Okay, great. We'll kick things off. Thanks, everyone, for your patience running a few minutes late here, but thanks, everyone, for coming. My name is Michael Ryskin. I'm on the B of A Life Science Tools and Diagnostics team, and I'm excited to host the next section with IQVIA. I'm joined by Ron Bruehlman, Chief Financial Officer. Ron, thanks so much for coming.
Thank you.
We'll jump right into things. Just sort of first question, you reported 1Q results just a couple of weeks ago. Can you really run through the key points you'd like us to take away from the quarter, how it played out?
Sure. Well, look, I think Ari said on the call that it was kind of a boring quarter, and some of our sell-side analysts picked that up in their report. And by that, we mean it was pretty much to expectations. If we start with Technology & Analytics Solutions, or TAS, the growth there was relatively modest, but we anticipated that, and we had signaled that on our fourth quarter call that we're still seeing cautiousness among clients and growth would be slow in the quarter. If we look at it on a constant currency ex-COVID basis because there was still some COVID-related work with the UK government in the first quarter of the prior year, it was about 3% growth. Now, on the R&D Solutions business, again, to expectations but stronger based on our strong backlog coming in.
Now, again, we have kind of the COVID overhang still affecting R&DS. We're going this year from about $400 million in total COVID-related revenues last year to $100 million this year. Most of that decline is coming in R&DS and most of it in the first half. So if you were to do a constant currency ex-COVID, again, for them, the growth was about 8% or so. And you saw that we maintained guidance with one exception, and that's for revenue. We adjusted downward by $75 million due to FX, but that had no impact on profit. And as I'm sure we'll get into later in the session, the underlying indicators of demand, particularly in the R&DS side of the business, remain pretty robust. So we're very encouraged by that. No change there. So quarter two expectations and no surprises is how I would characterize it.
That's great. We like boring. Boring is good. The one thing that did get called out a little bit from some clients was you flagged this $250 million CNS cancellation, somewhat of a larger deal. But like you said, you were able to offset that elsewhere and maintain the guide on constant currency. For programs like that, how would that typically play out over multiple years? Can you just sort of walk us through the dynamics between the dollar amount, the impact on book-to-bill, sort of the timing?
Sure. Well, we did have one large CNS cancellation. It was one that was in the news that many of you are familiar with. Obviously, we don't like to highlight individual clients in our discussions about cancellations. But anyway, I think this one was pretty much in the public domain, and it was just short of $250 million. And ordinarily, we won't disclose or spike out cancellations. They happen all the time. Every quarter, there are multiple cancellations, but they tend to be smaller. In total, every quarter, they add up to hundreds of millions dollars of cancellations. That's just the nature of the business. But this one, in and of itself, was so large that we thought we needed to disclose it. Our reported book-to-bill was 1.23, which is running a little bit below what we had been in the past.
And if you exclude that particular cancellation, it was pushing up towards 1.35. Of course, we can't. We have to take the cancellation. But just to put it in context, and another thing to put this in context, if we were to just look at gross new bookings, that is, before any cancellations in the quarter, it was at the second highest level ever.

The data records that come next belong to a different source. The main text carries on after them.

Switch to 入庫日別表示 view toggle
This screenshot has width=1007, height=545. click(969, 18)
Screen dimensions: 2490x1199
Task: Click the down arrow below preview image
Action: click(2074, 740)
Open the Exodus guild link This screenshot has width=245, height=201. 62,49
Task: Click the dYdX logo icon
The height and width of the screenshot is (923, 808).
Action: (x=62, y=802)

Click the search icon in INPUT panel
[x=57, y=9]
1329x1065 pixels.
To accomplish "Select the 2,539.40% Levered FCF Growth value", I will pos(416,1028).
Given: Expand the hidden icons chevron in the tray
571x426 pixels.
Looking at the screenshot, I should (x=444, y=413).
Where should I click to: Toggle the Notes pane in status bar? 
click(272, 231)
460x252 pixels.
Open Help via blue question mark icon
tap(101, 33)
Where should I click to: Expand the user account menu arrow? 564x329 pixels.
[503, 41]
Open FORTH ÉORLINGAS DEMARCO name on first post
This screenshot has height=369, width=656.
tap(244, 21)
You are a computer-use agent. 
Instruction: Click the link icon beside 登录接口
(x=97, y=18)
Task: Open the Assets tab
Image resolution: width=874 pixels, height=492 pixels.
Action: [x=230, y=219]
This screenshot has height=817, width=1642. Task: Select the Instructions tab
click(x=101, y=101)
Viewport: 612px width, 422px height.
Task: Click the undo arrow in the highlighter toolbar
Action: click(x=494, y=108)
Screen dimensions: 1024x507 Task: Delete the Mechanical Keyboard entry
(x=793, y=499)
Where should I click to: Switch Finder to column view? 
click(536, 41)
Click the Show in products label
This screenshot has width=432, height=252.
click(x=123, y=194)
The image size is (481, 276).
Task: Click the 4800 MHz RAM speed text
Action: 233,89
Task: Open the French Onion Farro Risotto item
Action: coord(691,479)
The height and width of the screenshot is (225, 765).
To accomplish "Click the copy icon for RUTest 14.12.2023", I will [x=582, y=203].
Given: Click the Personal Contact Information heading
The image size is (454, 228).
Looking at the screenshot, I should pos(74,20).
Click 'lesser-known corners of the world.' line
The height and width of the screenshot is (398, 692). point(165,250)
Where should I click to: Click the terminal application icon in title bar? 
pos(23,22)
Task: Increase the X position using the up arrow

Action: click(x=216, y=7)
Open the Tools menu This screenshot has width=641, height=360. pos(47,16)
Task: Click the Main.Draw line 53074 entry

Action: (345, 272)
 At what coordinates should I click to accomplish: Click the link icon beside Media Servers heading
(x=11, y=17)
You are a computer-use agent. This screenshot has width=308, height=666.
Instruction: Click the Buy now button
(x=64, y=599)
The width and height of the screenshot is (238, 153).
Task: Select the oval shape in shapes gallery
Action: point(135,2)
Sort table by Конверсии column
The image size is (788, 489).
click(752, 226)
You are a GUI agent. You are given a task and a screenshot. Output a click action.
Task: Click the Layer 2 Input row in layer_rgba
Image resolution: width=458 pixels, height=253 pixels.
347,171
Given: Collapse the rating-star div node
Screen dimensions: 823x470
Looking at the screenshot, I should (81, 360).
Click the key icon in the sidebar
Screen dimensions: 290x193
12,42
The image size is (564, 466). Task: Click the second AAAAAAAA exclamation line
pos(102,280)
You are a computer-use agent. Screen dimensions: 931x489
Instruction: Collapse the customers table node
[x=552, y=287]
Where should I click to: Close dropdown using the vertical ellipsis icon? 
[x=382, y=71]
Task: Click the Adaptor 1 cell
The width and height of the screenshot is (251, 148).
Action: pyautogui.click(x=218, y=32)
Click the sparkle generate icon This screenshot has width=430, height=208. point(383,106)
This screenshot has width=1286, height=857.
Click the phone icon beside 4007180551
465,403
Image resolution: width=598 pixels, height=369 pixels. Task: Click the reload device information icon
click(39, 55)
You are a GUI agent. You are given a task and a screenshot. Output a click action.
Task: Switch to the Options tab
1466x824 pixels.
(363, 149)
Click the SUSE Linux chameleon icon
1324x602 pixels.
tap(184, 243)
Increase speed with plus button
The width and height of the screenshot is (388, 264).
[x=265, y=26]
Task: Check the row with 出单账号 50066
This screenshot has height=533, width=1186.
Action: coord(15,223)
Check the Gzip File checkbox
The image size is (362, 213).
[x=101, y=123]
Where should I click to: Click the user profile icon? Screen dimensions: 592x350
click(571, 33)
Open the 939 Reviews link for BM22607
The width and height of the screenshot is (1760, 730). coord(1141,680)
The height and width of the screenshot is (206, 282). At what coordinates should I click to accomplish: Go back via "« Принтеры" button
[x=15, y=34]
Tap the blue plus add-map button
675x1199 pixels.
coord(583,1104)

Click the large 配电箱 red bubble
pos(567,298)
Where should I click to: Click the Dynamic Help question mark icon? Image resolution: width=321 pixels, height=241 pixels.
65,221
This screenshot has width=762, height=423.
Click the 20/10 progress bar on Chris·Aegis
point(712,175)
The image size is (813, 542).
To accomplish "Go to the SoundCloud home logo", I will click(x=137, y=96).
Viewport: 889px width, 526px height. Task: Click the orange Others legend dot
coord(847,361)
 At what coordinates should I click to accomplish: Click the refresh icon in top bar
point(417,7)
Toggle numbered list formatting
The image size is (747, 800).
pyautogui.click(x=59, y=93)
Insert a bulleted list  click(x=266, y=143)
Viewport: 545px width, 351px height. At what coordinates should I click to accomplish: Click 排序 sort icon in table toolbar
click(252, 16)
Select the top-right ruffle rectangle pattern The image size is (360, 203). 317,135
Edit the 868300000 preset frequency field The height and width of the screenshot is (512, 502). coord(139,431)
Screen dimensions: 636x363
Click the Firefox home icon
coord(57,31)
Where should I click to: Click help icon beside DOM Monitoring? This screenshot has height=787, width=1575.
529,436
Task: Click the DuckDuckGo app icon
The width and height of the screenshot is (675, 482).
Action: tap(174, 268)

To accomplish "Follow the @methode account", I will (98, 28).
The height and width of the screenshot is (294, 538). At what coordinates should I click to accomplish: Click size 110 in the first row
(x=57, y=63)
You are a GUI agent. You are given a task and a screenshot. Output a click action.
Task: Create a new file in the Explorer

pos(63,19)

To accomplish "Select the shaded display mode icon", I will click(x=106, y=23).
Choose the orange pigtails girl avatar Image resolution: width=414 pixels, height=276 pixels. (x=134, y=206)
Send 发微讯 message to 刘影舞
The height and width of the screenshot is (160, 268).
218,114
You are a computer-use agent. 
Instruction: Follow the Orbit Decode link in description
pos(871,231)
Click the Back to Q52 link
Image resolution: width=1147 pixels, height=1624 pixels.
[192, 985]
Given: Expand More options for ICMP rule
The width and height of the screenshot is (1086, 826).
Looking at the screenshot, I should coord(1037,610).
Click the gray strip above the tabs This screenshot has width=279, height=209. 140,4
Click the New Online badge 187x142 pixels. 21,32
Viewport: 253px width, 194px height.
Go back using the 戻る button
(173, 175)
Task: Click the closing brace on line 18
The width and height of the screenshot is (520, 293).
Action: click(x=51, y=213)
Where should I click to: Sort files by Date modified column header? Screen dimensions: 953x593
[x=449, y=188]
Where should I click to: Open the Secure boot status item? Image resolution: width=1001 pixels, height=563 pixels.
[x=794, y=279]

And we tell you this just to say, look, this is indicative of strong underlying fundamental demand that continues in the industry. Now, how did we offset it? Well, like I say, we always have cancellations, and there are always puts and takes. This one happened to be particularly big. We did have some visibility to it coming into the call, the fourth quarter call. And we set our guidance accordingly around that.
But we also had, in the quarter, we won a large respiratory vaccine trial that burns pretty quickly. That helped us as well. So it was all kind of, other than the fact it was a little bit on the large side, kind of in the normal course of business, and we were able to work it all out within our guidance and don't see any drama for the balance of the year. Now, just to put this in context, this particular trial was actually it wasn't even a trial. It was a program, and it was a series of trials that were going to burn, I think, through 2028 or 2029. And there was probably less revenue this year than there was in some of the future years. So it wasn't a huge hit to our revenue for the year.
OK, OK. And talking to that underlying strength, you flagged gross bookings, second highest all-time. How would you characterize sort of the health of the end market, especially let's focus on small biotech. How does that compare versus 12, 18 months ago? Obviously, there's a lot of noise in March of 2023.
Well, if you go back a couple of years or more, there was a lot of concern about emerging biopharma funding. 2020 and 2021 were record years of over $100 billion of funding. And then in 2022, it dropped back to what we consider to be more normal levels, that is, pre-pandemic levels of just over $60 billion. And there was a lot of angst about that. And I'd say for five, six quarters consecutively, we fielded questions, how is this going to affect you? Are you concerned? And so forth. And our answer was consistently, no, we're not concerned, first off, because it hadn't dropped so much. It's just back to pre-pandemic levels. Secondly, we tend to work a little bit in the later stage. So we're not immediately affected by funding levels. It takes a while to work its way through to us.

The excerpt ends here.